Ces fameuses années
cinquante... J'étais trop jeune pour me rendre compte de ce qui allait
pousser le pays à l'insurrection. Les adultes ont tout fait pour
préserver notre insouciance. Cependant, leurs silences, les phrases, les
mots coupés dans leur élan, les regards inquiets étaient autant
d'indices dérobés par l'enfant que j'étais. Des mots étranges dont le
sens, tout en restant flou, était chargé de maléfice. Le mot " finánc" * par exemple: il fallait s'en méfier car il pouvait débarquer à l'improviste, tout emporter avec lui, y compris la liberté.

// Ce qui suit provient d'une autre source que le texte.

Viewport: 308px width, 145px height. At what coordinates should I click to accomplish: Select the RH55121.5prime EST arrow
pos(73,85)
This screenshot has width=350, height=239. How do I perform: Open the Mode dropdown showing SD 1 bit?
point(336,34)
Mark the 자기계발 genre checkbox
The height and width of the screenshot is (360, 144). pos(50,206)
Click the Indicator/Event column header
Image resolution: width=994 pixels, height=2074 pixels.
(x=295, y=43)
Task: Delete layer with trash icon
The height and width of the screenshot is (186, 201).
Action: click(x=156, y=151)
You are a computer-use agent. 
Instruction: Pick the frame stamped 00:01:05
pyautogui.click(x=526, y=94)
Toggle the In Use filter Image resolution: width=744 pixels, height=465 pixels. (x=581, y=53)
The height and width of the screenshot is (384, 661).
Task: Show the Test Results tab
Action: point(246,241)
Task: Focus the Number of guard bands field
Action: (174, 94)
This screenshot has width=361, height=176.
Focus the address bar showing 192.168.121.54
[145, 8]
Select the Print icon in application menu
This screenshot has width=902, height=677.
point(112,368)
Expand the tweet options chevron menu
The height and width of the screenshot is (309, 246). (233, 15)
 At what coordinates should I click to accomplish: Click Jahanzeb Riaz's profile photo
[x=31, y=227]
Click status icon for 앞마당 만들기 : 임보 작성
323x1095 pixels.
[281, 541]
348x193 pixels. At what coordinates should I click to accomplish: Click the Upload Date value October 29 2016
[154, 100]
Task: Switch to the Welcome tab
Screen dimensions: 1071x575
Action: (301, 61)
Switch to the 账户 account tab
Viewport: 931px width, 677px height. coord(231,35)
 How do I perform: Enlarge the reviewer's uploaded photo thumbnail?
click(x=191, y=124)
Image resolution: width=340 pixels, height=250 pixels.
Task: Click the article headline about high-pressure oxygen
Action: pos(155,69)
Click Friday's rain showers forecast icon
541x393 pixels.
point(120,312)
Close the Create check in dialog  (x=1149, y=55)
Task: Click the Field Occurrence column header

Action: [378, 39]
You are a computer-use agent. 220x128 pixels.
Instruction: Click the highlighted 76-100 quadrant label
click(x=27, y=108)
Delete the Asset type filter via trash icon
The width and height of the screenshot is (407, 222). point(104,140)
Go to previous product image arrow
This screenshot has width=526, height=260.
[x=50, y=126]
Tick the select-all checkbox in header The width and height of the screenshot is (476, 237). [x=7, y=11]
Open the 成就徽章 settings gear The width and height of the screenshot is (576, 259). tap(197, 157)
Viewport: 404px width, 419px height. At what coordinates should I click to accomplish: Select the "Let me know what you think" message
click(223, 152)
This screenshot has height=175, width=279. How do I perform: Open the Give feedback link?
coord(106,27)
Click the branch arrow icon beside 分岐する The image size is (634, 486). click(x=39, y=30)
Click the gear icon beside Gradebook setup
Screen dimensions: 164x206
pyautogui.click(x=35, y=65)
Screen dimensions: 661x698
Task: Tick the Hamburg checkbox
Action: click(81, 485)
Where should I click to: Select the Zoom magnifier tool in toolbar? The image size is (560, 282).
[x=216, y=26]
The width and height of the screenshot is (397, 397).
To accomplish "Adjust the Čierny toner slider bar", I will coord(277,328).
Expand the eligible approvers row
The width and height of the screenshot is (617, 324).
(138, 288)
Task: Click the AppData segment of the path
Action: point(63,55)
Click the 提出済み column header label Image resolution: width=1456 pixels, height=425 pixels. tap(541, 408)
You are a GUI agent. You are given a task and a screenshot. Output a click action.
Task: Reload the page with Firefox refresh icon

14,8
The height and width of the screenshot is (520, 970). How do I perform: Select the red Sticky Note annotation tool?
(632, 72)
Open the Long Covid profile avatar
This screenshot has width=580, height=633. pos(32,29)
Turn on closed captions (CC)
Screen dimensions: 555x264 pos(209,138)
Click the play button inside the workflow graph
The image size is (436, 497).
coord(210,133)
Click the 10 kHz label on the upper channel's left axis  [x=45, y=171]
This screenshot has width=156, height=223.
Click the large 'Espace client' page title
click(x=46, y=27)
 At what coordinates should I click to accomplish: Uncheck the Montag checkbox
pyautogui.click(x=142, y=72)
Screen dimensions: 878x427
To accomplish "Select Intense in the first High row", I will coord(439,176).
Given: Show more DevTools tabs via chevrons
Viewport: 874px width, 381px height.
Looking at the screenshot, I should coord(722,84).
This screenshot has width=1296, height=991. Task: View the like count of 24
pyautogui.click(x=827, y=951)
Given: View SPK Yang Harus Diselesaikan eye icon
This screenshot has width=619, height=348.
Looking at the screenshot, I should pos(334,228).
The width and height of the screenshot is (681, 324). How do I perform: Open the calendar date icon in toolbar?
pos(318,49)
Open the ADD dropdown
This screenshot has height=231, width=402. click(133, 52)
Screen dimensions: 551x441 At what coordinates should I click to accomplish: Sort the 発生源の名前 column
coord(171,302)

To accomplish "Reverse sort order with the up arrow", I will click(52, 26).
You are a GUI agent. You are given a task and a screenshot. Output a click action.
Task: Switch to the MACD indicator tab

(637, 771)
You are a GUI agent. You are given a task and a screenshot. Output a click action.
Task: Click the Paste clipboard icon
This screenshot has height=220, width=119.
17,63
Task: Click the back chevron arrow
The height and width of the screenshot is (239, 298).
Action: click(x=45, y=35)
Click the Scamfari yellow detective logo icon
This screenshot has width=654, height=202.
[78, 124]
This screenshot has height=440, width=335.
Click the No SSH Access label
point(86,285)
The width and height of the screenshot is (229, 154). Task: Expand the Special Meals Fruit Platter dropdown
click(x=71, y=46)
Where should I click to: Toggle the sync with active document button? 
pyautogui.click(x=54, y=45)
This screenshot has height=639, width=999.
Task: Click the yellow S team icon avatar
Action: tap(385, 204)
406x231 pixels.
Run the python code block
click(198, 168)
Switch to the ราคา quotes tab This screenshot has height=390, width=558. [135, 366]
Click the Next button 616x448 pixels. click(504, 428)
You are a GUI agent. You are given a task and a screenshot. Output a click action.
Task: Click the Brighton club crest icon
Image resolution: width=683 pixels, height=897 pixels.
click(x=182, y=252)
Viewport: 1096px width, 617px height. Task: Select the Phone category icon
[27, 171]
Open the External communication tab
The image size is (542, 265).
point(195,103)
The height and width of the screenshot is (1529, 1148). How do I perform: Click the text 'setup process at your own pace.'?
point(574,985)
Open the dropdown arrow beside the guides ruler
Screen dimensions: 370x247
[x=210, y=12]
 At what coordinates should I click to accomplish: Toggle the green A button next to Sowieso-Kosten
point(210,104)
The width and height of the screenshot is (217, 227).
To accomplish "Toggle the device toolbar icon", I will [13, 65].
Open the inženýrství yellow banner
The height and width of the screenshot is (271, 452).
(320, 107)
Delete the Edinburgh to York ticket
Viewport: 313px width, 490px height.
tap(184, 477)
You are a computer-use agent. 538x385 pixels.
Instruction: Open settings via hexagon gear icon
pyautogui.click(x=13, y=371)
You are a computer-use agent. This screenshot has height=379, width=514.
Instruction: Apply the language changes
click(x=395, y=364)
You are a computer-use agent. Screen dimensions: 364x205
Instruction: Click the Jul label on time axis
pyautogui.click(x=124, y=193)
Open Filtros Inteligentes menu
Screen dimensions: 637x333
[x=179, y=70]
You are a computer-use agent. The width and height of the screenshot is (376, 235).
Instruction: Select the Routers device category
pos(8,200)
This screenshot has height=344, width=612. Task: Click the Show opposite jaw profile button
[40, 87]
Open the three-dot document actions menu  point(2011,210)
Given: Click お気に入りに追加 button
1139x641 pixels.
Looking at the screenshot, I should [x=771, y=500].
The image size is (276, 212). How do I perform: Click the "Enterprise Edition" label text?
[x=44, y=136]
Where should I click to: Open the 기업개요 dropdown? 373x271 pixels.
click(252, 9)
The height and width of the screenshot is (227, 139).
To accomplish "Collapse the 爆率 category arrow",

Pourtant, c'était une enfance heureuse dont quelques images fugitives
font surface comme les compositions aléatoires d'un kaléidoscope. Mon
père rentre avec le soleil couchant et détache du porte-bagages de sa
bicyclette un énorme globe vert foncé: une pastèque de 10 kg. Il nous
apprend à reconnaître si elle "sonne" mûre, en tapant avec l'index
recourbé sur l'écorce brillante. Sous son couteau, la pastèque se fend
avec un craquement prometteur et nous découvrons les pépins noirs logés
dans la chair écarlate et juteuse... Promesse de festins infinis de tous
les étés...
... Dans la nuit noire et la neige immaculée qui recouvre la cour, les
flammes du bûcher montent au ciel. Le cochon qui assurera l'essentiel
de la viande pour la famille, ne proteste pas. Ce n'est pas la tuerie à
la chaîne des abattoirs. On va l'amadouer avant de le coucher sur la
paille et le tuer d'un coup de couteau expert qui lui épargnera
l'agonie. On recueille le sang frais dans un récipient, on le fait
revenir dans du saindoux avec des oignons en quantité, pour le servir au
petit déjeuner. Ce sera le premier acte d'un rituel qui durera une
bonne partie de la journée.
... L'automne charrie les odeurs des récoltes et mon kaléidoscope
personnel compose l'image d'un gros tas de maïs déversé dans la cour.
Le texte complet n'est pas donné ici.